Si tomamos en cuenta que hasta un gato obtiene más votos que el Sol Azteca y que el gobernador es visto como un adalid en la defensa de la libertad de prensa mientras a unos  periodistas los secuestran y hasta pierden la vida, entonces los nombramientos de este tipo en el Congreso veracruzano toman sentido, porque resulta que Anilú Ingram realmente no saltó de la pantalla a una curul, sino antes pasó por los equipos de campaña y de gobierno del siempre cándido suertudo y nada sospechoso Fidel Herrera y del mismo Javier Duarte, actual gobernador. Ahí es donde la ceja se levanta y donde en realidad se debería poner atención.
¿Por qué? Porque eso significa que en lugar de estar festejando el ascenso de una mujer a uno de los puestos más importantes de gobierno en aras de la igualdad de género, sin importar si en realidad alguna vez fue reina de un carnaval o si conducía cápsulas televisivas sobre vida y estilo, resulta preocupante que uno de los poderes de la entidad quede en manos y en la zona de influencia del grupo del gobernador de Veracruz, cuyo poder se va extendiendo por todos lados restando y casi nulificando toda posibilidad de contrapeso, por lo que no será de extrañar que las prácticas de pasar leyes nada más porque las dijo el ‘góber’ sigan siendo una práctica común.
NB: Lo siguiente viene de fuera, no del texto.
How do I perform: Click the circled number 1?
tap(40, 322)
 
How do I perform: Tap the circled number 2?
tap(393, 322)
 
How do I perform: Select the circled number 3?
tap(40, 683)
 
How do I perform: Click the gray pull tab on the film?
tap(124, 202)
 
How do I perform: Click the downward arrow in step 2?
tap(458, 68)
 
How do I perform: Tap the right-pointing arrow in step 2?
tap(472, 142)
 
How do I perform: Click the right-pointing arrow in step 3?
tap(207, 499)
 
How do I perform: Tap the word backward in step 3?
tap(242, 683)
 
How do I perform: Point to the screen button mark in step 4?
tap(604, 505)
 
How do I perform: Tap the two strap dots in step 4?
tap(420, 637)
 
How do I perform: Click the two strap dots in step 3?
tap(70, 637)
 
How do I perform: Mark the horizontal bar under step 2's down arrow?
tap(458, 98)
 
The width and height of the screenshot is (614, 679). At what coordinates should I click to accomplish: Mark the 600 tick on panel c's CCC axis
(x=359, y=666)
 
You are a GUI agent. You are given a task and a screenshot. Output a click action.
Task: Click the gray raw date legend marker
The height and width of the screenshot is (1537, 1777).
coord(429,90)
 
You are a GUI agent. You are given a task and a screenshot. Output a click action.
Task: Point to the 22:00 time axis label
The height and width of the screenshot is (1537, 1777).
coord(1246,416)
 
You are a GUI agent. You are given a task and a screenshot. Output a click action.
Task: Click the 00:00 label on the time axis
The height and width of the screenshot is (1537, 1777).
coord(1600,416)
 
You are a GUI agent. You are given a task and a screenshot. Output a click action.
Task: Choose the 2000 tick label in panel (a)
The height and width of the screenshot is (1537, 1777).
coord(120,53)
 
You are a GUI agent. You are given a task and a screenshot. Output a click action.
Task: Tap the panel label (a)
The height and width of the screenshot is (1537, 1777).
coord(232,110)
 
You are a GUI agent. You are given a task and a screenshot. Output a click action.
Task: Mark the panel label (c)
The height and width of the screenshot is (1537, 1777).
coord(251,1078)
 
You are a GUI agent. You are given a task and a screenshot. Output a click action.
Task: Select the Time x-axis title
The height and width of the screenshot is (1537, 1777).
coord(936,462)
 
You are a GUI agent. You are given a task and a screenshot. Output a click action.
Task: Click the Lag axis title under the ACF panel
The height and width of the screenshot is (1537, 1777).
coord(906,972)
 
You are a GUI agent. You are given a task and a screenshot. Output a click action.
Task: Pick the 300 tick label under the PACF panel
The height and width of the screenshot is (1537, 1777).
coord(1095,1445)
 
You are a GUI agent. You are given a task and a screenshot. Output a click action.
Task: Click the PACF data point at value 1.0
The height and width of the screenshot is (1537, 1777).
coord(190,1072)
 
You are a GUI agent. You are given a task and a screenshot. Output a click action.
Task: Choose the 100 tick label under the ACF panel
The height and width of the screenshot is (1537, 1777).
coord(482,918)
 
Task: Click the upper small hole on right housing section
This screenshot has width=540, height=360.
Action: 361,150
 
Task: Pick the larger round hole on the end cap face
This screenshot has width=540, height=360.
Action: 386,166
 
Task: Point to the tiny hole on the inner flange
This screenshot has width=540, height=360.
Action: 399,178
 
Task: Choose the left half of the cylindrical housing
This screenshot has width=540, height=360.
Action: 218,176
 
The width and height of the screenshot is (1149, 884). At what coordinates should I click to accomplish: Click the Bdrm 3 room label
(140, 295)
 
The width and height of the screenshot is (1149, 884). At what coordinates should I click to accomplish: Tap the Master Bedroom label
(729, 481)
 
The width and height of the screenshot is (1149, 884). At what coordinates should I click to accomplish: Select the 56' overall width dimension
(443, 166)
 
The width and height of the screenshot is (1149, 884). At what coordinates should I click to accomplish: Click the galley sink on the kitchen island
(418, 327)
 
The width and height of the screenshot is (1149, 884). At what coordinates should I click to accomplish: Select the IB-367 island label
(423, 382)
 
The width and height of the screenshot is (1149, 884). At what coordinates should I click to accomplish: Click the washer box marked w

De otra cosa estaría hablando todo el mundo de no ser por los pequeños detalles  que se convierten en gigantescos antecedentes en esa relación conjunta de Televisa y el PRI. Antes, ahora y quién sabe qué vendrá después.
Presuntas locuras
Cuando todos vimos el documental ‘Presunto Culpable’ sentimos que algo había cambiado en México en materia de denuncia periodística y que por lo mismo eso debería servir como un aliciente de cambio y reestructura en los procesos judiciales. Pero no contábamos con que serían los jueces los que se sentirían ofendidos y convirtieran en una broma pesada su reacción hacia el filme. Porque si dar paso a la posibilidad de que los productores paguen 3,000 millones de pesos por daños a la imagen de un comandante no es un chiste, entonces quien sabe que será. Muchos dudamos que al final se sentencie a alguien al pago de esa dantesca cantidad, pero de que se les está haciendo la vida imposible, nadie lo puede dudar. Y en ese sentido, la tesis de que todos somos culpables hasta que se nos demuestre lo contrario se vuelve realidad.
¿Dónde está Caro?
A ver ahora dónde lo encuentran. Si la gracia no la causa el hecho de que el narcotraficante Rafael Caro Quintero haya obtenido un amparo y su libertad por un error en su proceso judicial hace dos décadas. La gracia está en que salgan ahora en que hubo un error en el error y lo quieran buscar hasta por debajo de las piedras para volverlo a encerrar. Mejor (o peor) aún, el chiste está en suponer que el capo de capos se volverá a dejar agarrar. La DEA puede ofrecer millones de dólares por su paradero nada más por taparle el ojo al macho, porque de que se les peló se les peló y de nuevo, por la puerta de enfrente. Y eso que aún no cumplimos ni el primer año de este sexenio, imagínense cuando estemos en el último. Hasta dan ñañaras con solo pensarlo.
El alcalde del año
Como ya se acerca la época en que resaltan los personajes que nos dieron patria, vemos que la competencia está ruda en la categoría para alcalde del año, pues ahora los más fuertes contendientes son: el edil de Pueblo Nuevo Solistahuacan, Chiapas, Enoch Díaz Pérez, quien encerró a 14 niños en la cárcel por el horripilante crimen de pedir ‘calaverita’ nada más porque el señor es la versión del Grinch para el día de Todos los Santos. Pero quizás el que le lleva un poco de ventaja hasta ahora es el presidente municipal de Huejotzingo, Puebla, Felipe Gorzo Ortega, que tras armar una trifulca –en estado de ebriedad- en un local de tacos porque pagar 160 pesos le pareció excesivo, terminó en el Ministerio Público con los pantalones abajo. Sospechamos que nadie le creyó cuando dijo que no traía ni un quinto y lo pasaron a la báscula. Y entre estas dos opciones, usted, ¿por cuál vota?